Halley’s comet every year


Comet Hal­ley – the most famous of all comets – last vis­it­ed Earth in 1986. I remember lying on my bed and staring out my bedroom window at it. But even if you were not alive then, you can still see its effects. Every year at this time the earth moves through the trail of dust, ice, and rubble that the comet left behind. These strike Earth’s atmos­phere most fully around Octo­ber 20-22. As it strikes our atmos­phere and begins to fall to Earth, the cometary debris vapor­izes, leav­ing bright streaks across a dark night sky known to us as mete­ors or shoot­ing stars. Thus, every year at this time, as Earth pass­es through debris left behind by Comet Hal­ley, we on Earth see the Ori­on­id mete­or show­er.

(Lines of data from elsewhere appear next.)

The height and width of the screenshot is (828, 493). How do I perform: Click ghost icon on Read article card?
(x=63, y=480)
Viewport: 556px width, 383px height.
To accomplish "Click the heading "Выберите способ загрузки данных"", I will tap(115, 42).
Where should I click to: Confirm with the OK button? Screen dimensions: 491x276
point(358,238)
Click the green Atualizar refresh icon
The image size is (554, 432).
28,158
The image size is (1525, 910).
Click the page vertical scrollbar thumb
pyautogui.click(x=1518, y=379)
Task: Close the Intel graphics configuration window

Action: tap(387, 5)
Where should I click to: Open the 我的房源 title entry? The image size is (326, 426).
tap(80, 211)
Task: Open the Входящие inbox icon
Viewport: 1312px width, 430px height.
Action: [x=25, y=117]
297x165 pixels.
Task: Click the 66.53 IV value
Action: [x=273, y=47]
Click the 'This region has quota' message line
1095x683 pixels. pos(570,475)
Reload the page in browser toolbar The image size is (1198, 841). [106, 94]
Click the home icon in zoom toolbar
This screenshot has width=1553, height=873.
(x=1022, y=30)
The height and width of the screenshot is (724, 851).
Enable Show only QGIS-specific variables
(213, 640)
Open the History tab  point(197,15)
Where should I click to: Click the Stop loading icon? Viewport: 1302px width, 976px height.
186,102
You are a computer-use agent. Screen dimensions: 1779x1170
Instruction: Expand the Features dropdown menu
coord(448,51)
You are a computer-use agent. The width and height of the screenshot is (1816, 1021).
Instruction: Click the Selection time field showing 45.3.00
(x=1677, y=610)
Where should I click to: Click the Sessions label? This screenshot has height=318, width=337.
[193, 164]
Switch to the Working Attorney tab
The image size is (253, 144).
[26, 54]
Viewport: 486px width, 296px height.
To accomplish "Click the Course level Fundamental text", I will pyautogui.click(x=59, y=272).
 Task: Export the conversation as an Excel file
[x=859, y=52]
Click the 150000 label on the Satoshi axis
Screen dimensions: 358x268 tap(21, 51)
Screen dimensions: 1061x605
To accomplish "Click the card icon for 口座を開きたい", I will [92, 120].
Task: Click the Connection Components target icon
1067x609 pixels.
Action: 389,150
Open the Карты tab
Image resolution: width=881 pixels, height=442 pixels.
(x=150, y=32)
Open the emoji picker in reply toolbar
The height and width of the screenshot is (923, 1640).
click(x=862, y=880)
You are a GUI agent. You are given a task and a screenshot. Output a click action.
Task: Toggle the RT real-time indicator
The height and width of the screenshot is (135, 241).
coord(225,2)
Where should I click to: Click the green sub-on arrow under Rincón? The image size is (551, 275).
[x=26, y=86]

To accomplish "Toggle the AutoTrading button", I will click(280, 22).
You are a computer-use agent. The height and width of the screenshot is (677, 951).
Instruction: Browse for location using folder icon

In 2012, this show­er peaks on the morn­ing of Sun­day, Octo­ber 21. It should be pretty good this year as the waxing crescent moon should be set by midnight. Go have a look tonight, the comet itself will not be back until 2061.


4 comments on “Halley’s comet every year

  1. I didn’t know that the Earth crosses the place where Haley’s comet left debris behind every single year; that is interesting and I hope I don’t miss it next year. I’d love to see a meteor shower. You said that the comet won’t be back until 2061, where is it until then?